--- Task material Enclosed Below ---

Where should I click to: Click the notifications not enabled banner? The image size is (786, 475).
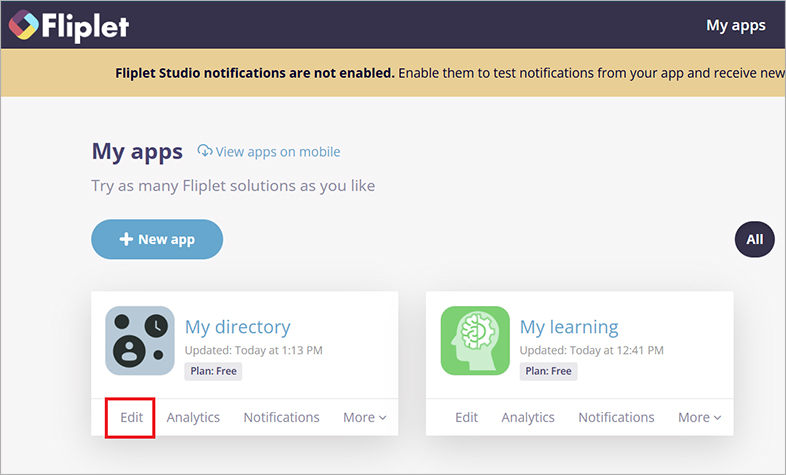(450, 74)
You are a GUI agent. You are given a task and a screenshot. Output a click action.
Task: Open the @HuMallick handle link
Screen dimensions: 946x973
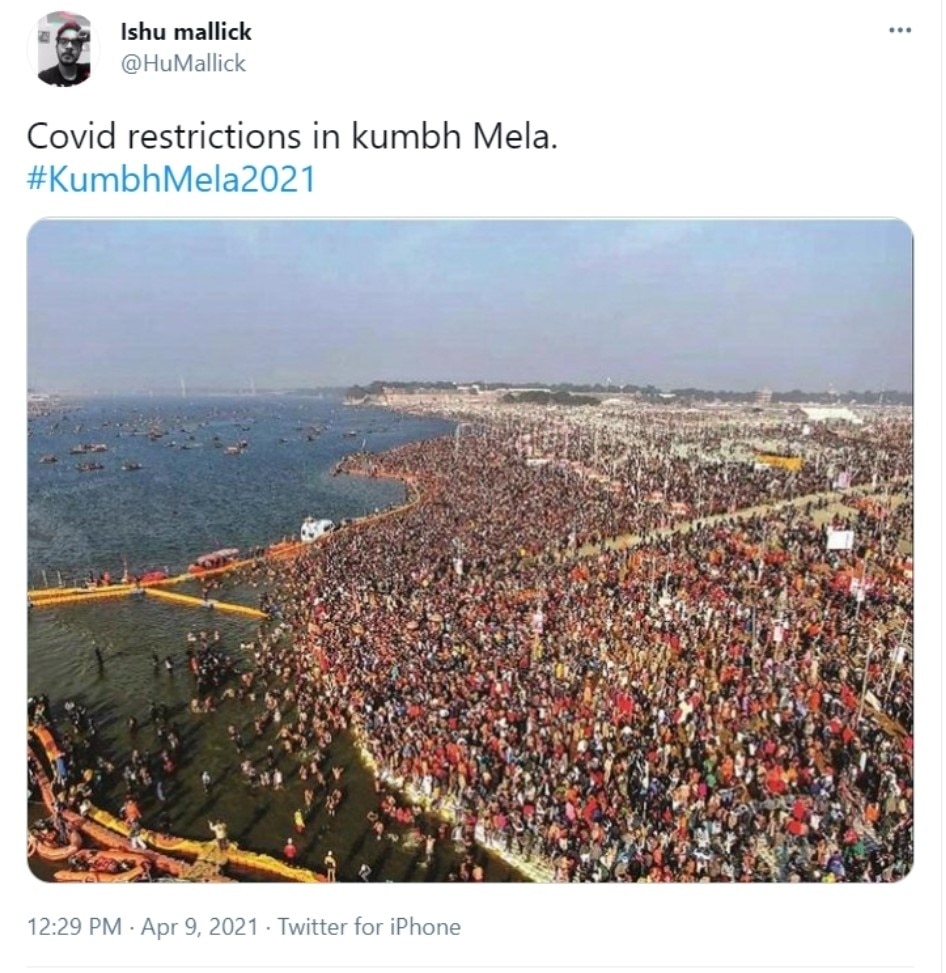click(x=183, y=63)
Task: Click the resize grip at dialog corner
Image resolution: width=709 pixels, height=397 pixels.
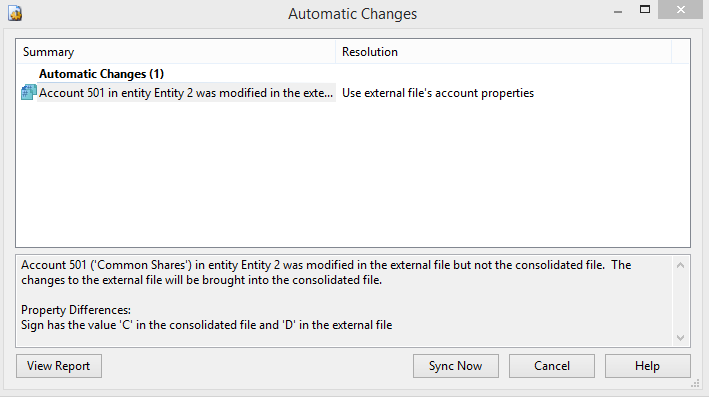Action: point(695,384)
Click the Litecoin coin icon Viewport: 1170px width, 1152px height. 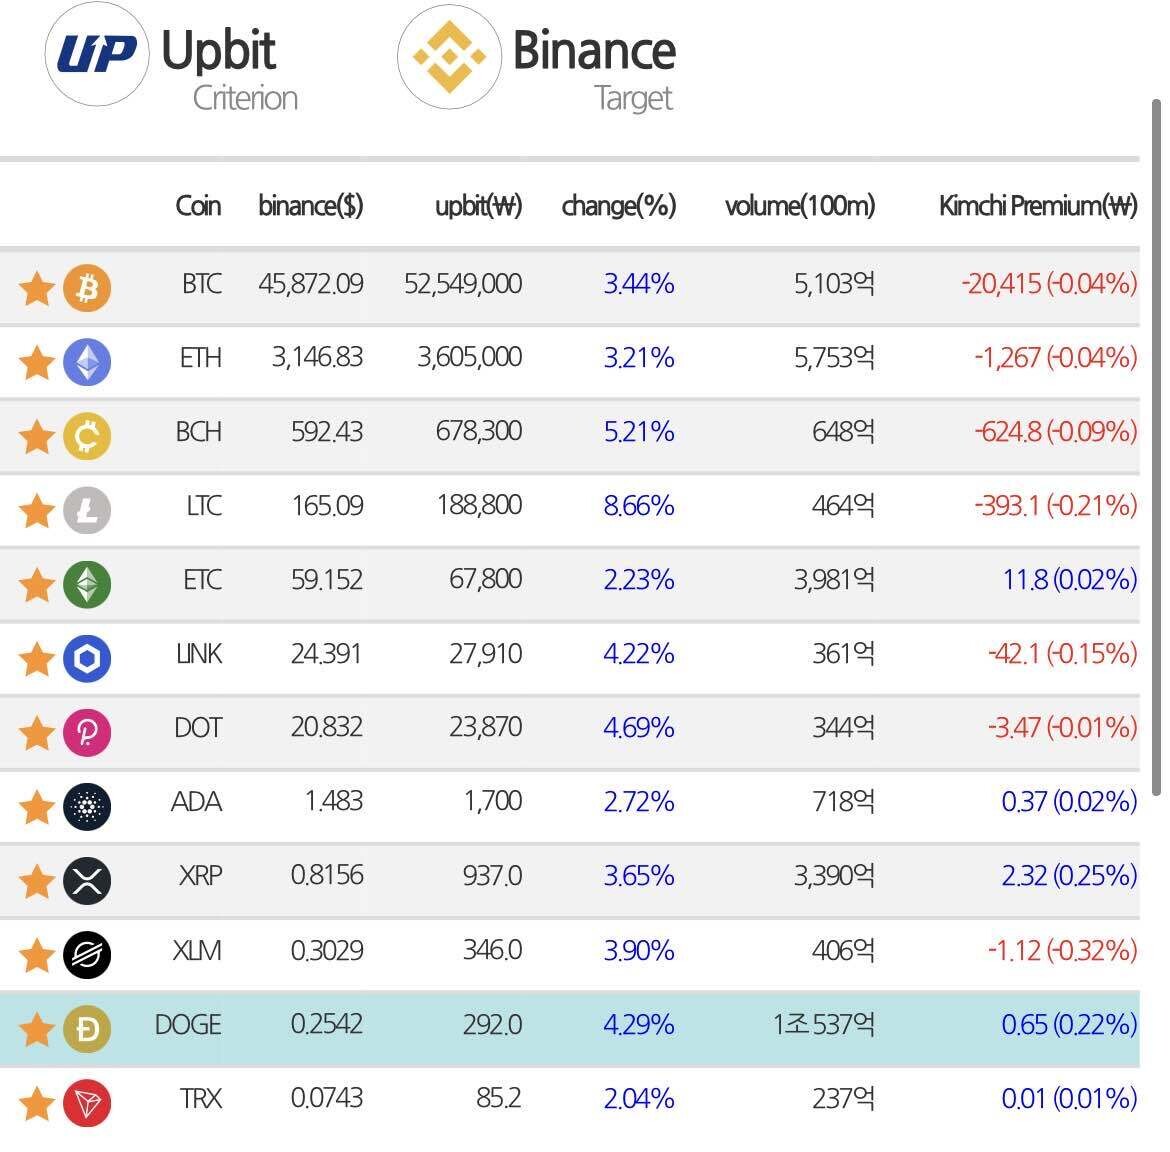(x=87, y=510)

--- End of Enclosed Task material ---

* _Instructions for the task_
The first line of the listing through the line with "Task: Click the resize grip at dialog corner": repeat exactly that span and nothing more, skipping pictures.

* _Solved exercise_
Where should I click to: Click the notifications not enabled banner? The image size is (786, 475).
(450, 74)
You are a GUI agent. You are given a task and a screenshot. Output a click action.
Task: Open the @HuMallick handle link
Screen dimensions: 946x973
click(x=183, y=63)
Task: Click the resize grip at dialog corner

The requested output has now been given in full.